• **CONSIGNE**: Recopiez le passage de l'article sur Saturne qui commence à « Calendrier prévisionnel de » et se termine à « durer 4 ans. », en renommant « Cassini-Huygens » en « Cassini ».

T61 - Saturne.
SATURNE
par Gérard OUDENOT


Avant que la sonde Cassini-Huygens ne lève le voile (voir calendrier en encadré) sur certains aspects et ne pose de nouvelles questions, faisons le point sur notre connaissance de la planète Saturne, ses anneaux et ses satellites.

Calendrier prévisionnel de la mission Cassini-Huygens, dans le système de Saturne.

11 juin 2004 : Survol de Phœbé à 2 000 km.

1 er juillet 2004 : Cassini-Huygens traverse le plan des anneaux, entre les anneaux F et G, puis se satellise autour de Saturne et commence son étude du système de Saturne qui va durer 4 ans.

25 décembre 2004 : La sonde Huygens se détache de l'orbiteur Cassini et entreprend son voyage de 22 jours vers Titan.

14 janvier 2005 : Huygens descend dans l'atmosphère de Titan et se pose 2 h 30 m plus tard.

Saturne (fig. 1) est une grosse planète qui ressemble beaucoup à Jupiter. Son diamètre équatorial est égal à 120 500 km et une simple lunette d’amateur suffit pour constater son aplatissement, de l’ordre de 10%. Saturne est surtout renommée pour son système d'anneaux, les plus spectaculaires du Système solaire. Elle accomplit sa révolution autour du Soleil en 29,5 ans à une distance moyenne d'environ 1,5 milliard de kilomètres. Malgré un volume 815 fois plus important que celui de notre planète, sa masse ne représente que 95 masses terrestres. Saturne est donc un corps "léger", la plus légère des planètes, avec une densité de 0,7. Si l’on pouvait imaginer une baignoire suffisamment grande pour y plonger Saturne, ce dernier flotterait !

Ce que nous voyons de Saturne est le sommet d'une couche de nuages, comme pour Jupiter. Les détails y sont moins contrastés, néanmoins on distingue des bandes, taches, ovales, structures en rubans, etc. (fig. 2). Les vitesses de déplacement des nuages sont considérables, elles atteignent près de 2 000 km/h au niveau de l'équateur. Sous les nuages, nous trouvons une atmosphère profonde, plus riche en hydrogène moléculaire que sur Jupiter (93%), de l'hélium (7%) et des traces de nombreux autres corps, où vient en tête le méthane. Cette atmosphère s'étend sur une profondeur de plus de 30 000 km. En-dessous, dans une couche de 5 000 km d'épaisseur, l'hydrogène devient monoatomique et métallique. Dans cette couche se forment des gouttelettes d'hélium qui tombent vers le centre de Saturne. Ceci explique, d'une part, la différence de composition entre Jupiter et Saturne et, d'autre part, fournit à Saturne une source d'énergie gravitationnelle importante qui lui permet de rayonner 1,8 fois plus d'énergie qu'il n'en reçoit du Soleil. Sous cette couche, on retrouve un mélange uniforme d'hélium et d'hydrogène métallique, sur une dizaine de milliers de kilomètres. Enfin, nous parvenons à un noyau solide, d'environ 15 000 km de rayon, composé de silicates, de métaux et de glaces.

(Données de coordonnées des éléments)
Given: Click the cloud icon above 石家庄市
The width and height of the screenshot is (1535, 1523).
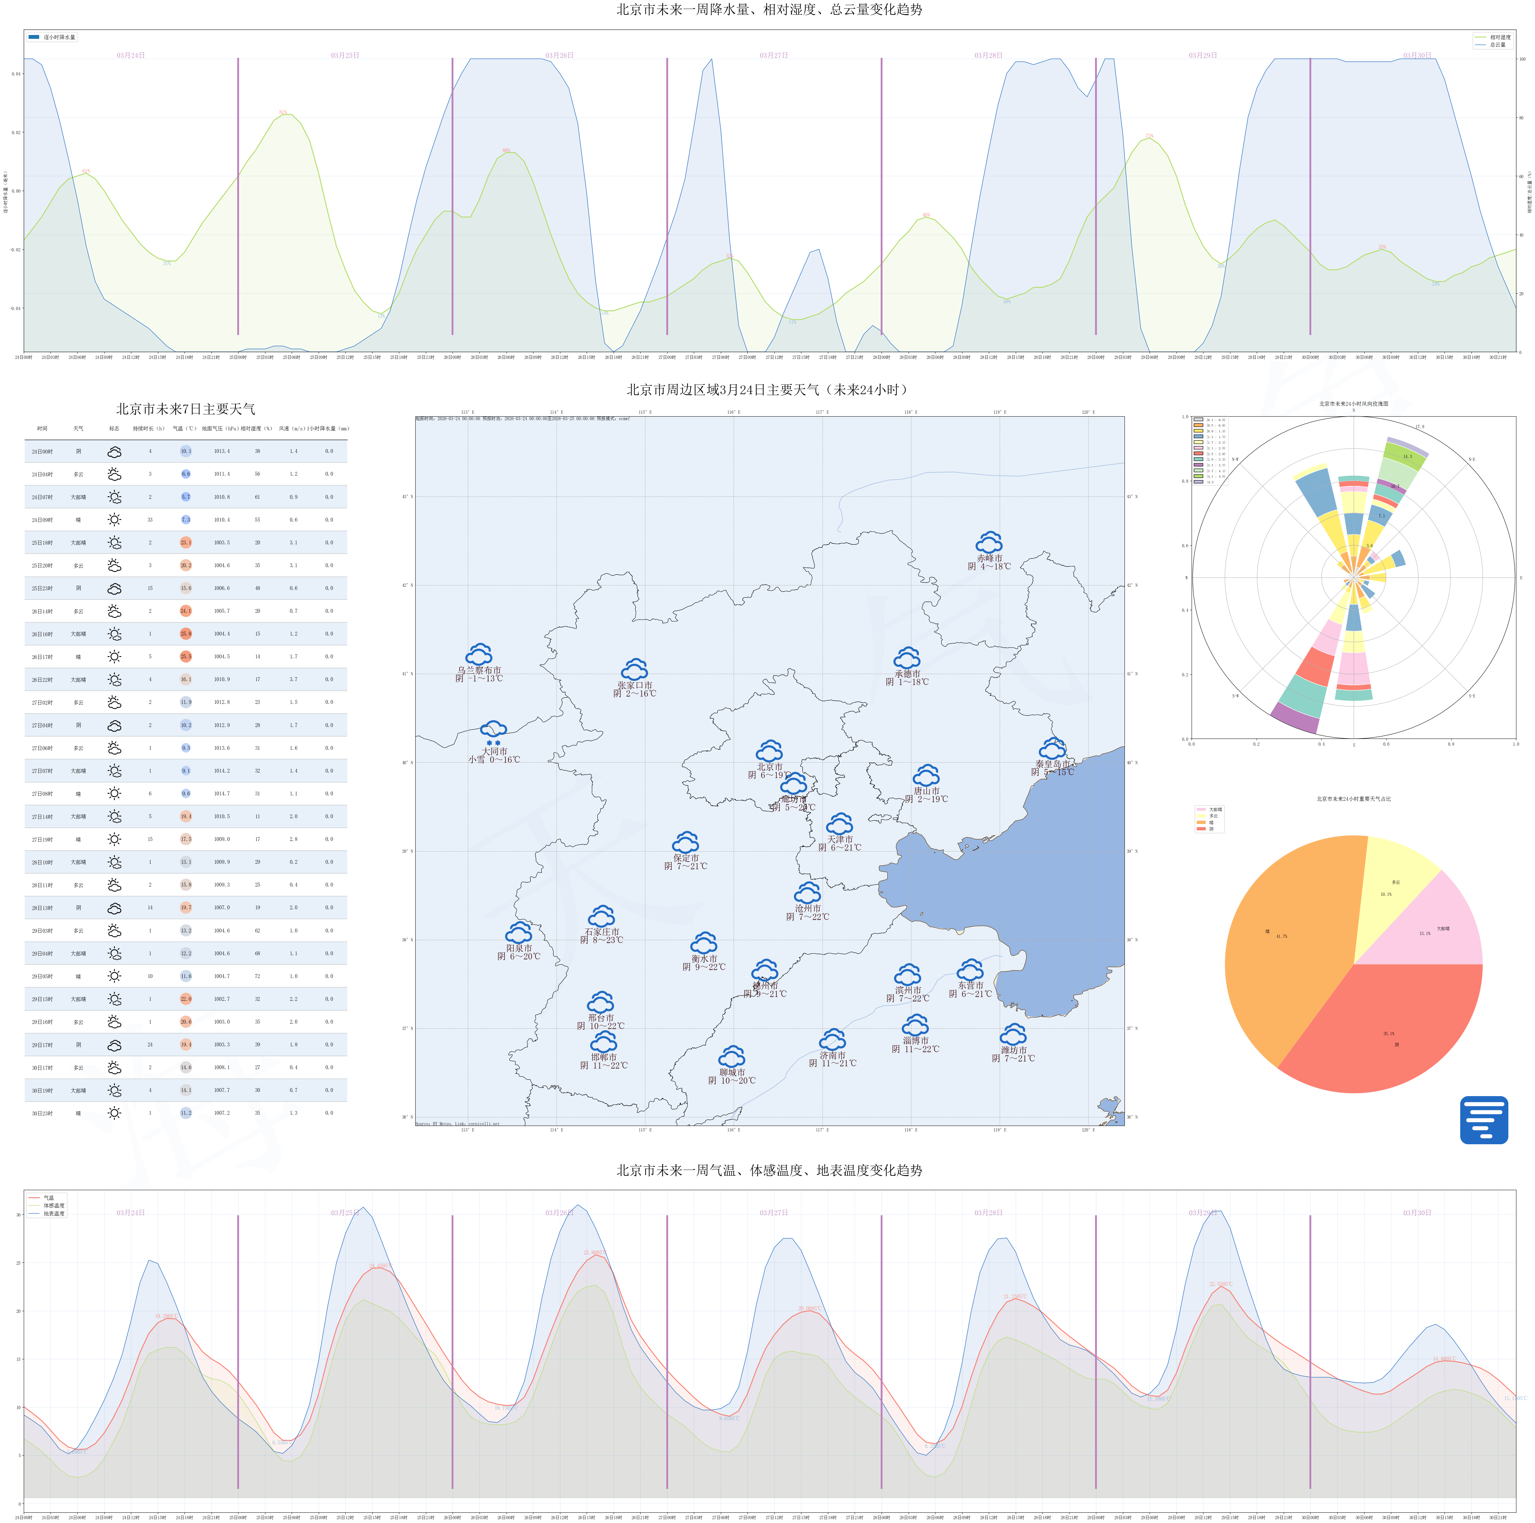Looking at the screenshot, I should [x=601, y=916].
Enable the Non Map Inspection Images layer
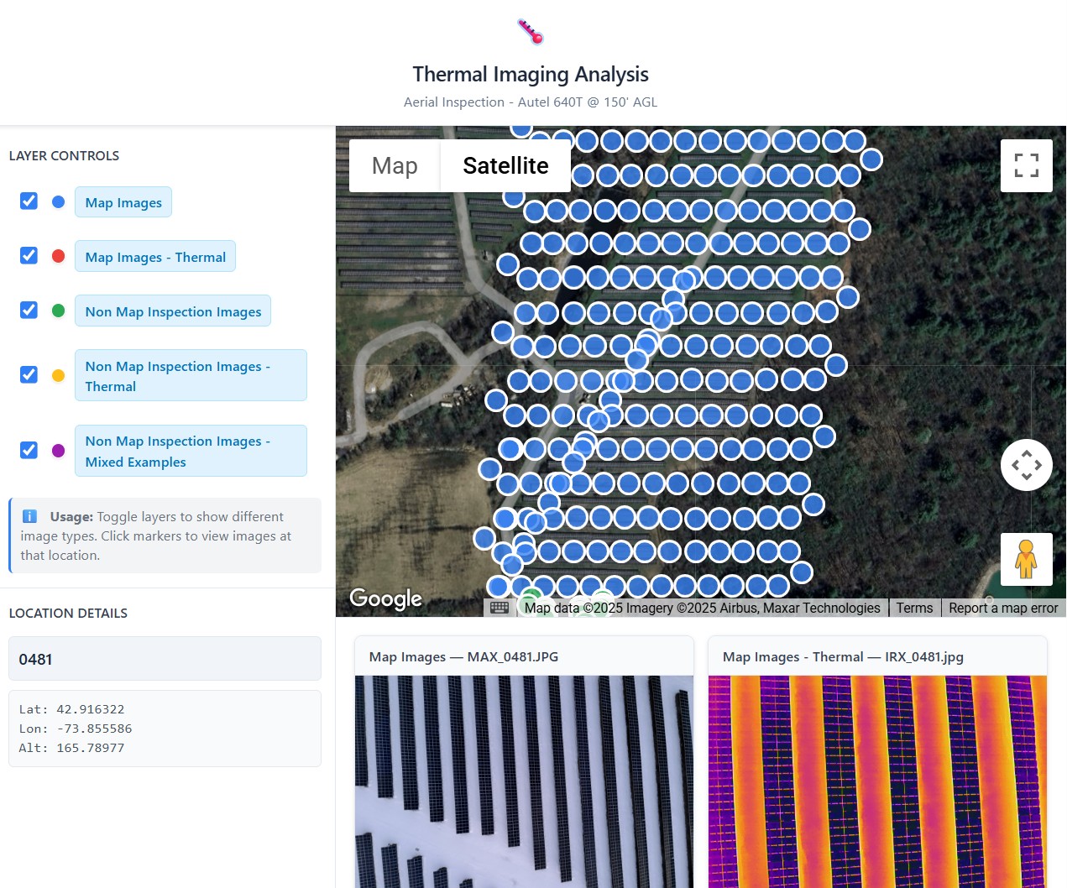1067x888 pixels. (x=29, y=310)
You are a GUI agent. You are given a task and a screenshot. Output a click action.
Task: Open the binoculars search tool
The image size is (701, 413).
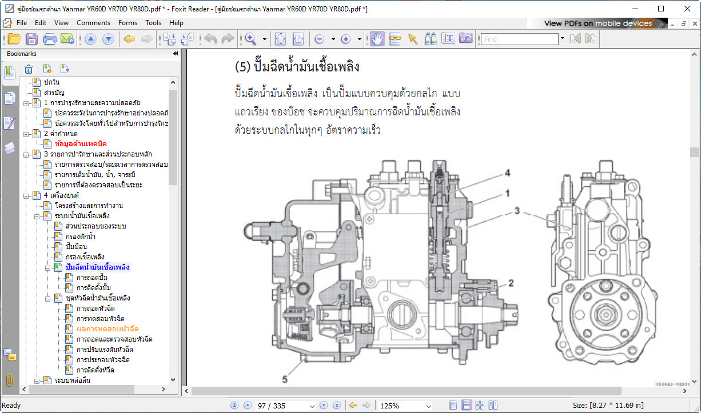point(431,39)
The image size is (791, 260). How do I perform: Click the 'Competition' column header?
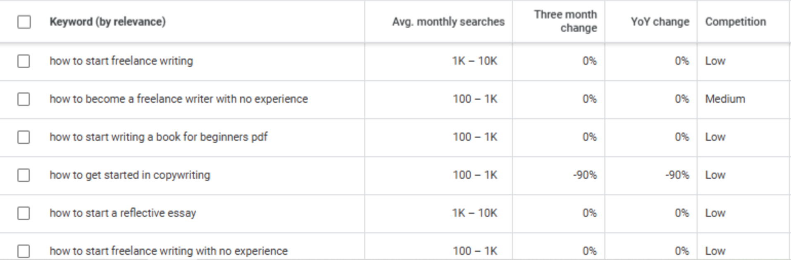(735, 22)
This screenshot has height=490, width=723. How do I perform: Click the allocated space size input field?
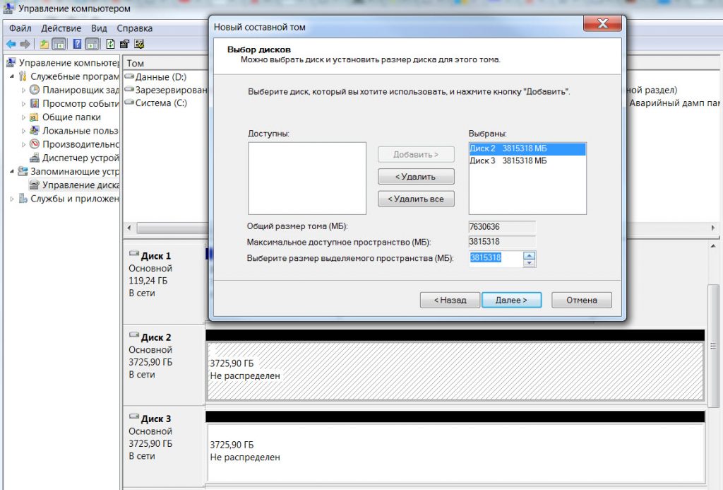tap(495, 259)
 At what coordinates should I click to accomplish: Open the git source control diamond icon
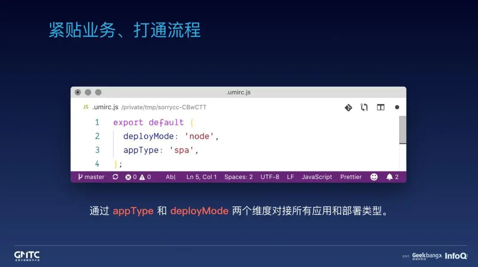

• **RÉPONSE**:
Calendrier prévisionnel de la mission Cassini, dans le système de Saturne.

11 juin 2004 : Survol de Phœbé à 2 000 km.

1 er juillet 2004 : Cassini traverse le plan des anneaux, entre les anneaux F et G, puis se satellise autour de Saturne et commence son étude du système de Saturne qui va durer 4 ans.